Evren ilk var olduğu zamanlar içinde bol miktarda sihir ve bir o kadar da kaos vardı. Bir gün bu sihir ve kaos birleşti, bir vücutta hayat buldular. Kendilerine "Rose" dediler. Rose yıllarca evreni düzene sokmaya uğraştı: Sihrini kulkanıp farklı galaksiler, sayısız yıldız ve sistemler yarattı. Kaosunu kullanarak kara delikler, astiroitler yarattı. Sonra sınırlarını zorlamaya kendi gibi bir canlı yaratmaya karar verdi. İlk sihrini kullandı. Ona güneş dedi. Etrafı aydınlatıcak kadar ışık ve alev verdi. Sonra bir bebek belirdi kollarında
"Gel çocuğum, burası senin ait olduğun yer"
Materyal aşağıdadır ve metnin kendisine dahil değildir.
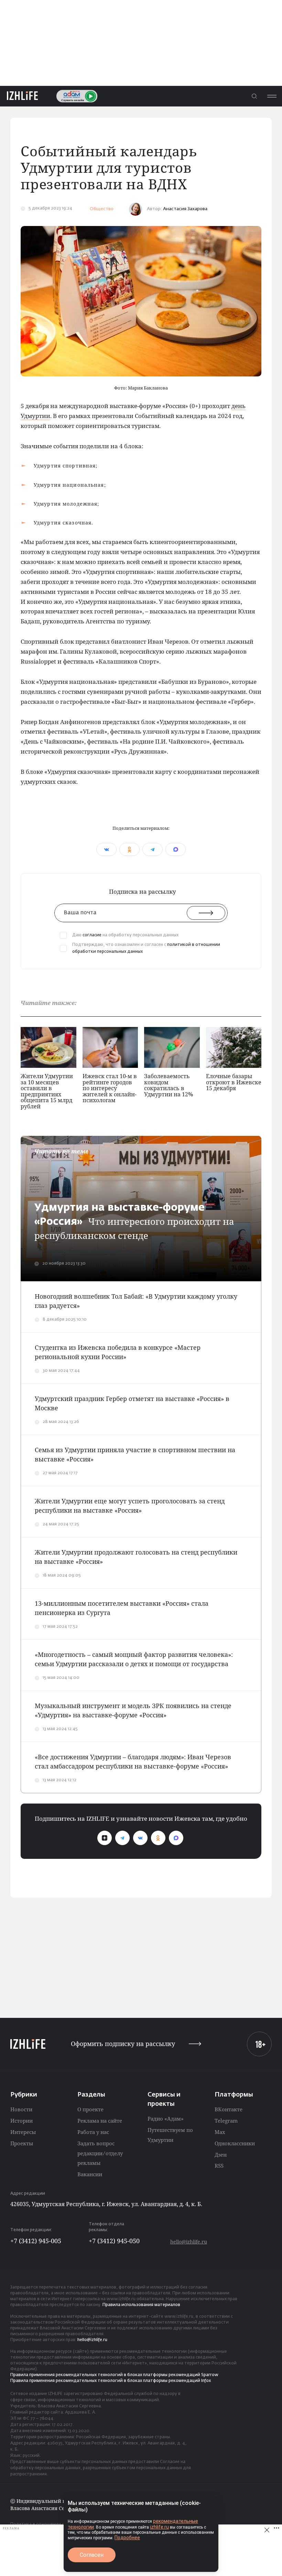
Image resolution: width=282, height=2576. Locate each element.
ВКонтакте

Deyip çocuğu güneşe koydu. Çocuk usluydu çünkü etrafı aydınlıktı korkmayıp huzur içerisinde uyuyordu büyüyene kadar.
Sonra kaosunu kullandı. Kendini fark ettirecek kadar ışık verdi. Ona ay dedi ve bir bebek daha belirdi kollardında
"Gel çocuğum, burası senin ait olduğun yer"
Deyip çocuğu aya koydu ama bu bebek çok ağlıyordu. Çünkü etrafı hepsinden fazla karanlıktı, korkmuştu. Ay bebek ne zaman ağlasa beşik şeklini alıyordu. Ne zaman sakinleşirse o zaman tam halini alıyordu.
Milyar yıllar geçti. Güneş ışığını paylaşmak istedi. Bir gezegen buldu kendine. Ay'ı ilk defa,o gezegende gördü. "Çok karanlık dedi" biraz ışık gönderdi aya.
Ay karanlıkta çok korkuyordu. Karanlığı o seçmemişti. Birden aydınlanmaya başladı. Işığın geldiği tarafa baktı. Bir gezegen. İlk defa güneşi orada gördü. "Orada yaşayanlar için bu ışık çok fazla" dedi. Biraz karanlık gönderdi. Böylece dünya oluşmaya başladı. Orada ki hareketlenme Rose'nin dikkatini çekti. Baktı ki gezegen hayat bulmak istiyor istediğini verdi. İlk kutsal 4 elementi yarattı ardından bitkileri sonra hayvan denen mükemmel ve eşsiz varlıkları en sonunda da şaheserini tamamlayacak insanı.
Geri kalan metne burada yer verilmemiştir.